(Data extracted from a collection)
↓

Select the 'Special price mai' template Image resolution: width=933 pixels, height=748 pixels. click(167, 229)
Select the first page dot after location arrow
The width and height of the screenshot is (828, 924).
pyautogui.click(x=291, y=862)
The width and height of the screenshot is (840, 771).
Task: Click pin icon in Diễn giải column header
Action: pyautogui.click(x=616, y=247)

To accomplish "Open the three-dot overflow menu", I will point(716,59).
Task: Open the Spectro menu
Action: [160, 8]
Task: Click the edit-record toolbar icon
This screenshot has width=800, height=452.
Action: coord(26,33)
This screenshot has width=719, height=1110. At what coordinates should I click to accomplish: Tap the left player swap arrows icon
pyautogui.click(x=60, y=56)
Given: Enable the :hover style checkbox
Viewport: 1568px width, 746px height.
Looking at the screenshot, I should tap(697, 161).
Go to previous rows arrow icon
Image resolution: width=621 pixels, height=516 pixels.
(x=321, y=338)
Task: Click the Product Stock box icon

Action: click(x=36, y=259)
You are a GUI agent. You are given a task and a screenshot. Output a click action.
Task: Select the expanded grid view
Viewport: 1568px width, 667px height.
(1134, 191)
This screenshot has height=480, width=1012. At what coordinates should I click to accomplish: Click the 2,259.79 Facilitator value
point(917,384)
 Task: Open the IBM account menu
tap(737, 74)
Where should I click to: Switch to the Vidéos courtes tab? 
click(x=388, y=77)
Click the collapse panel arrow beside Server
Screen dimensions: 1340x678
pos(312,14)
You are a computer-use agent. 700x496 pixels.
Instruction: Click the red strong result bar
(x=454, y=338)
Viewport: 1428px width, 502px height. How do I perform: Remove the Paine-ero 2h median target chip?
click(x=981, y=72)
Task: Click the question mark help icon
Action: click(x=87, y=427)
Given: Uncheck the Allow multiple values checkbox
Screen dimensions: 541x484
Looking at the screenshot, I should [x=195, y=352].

↑

- [EXERCISE OBJECTIVE] Repeat the lines of the data above, beginning with the line containing "Given: Uncheck the" and continuing through the end of the data.

- [THE SOLUTION]
Given: Uncheck the Allow multiple values checkbox
Screen dimensions: 541x484
Looking at the screenshot, I should [x=195, y=352].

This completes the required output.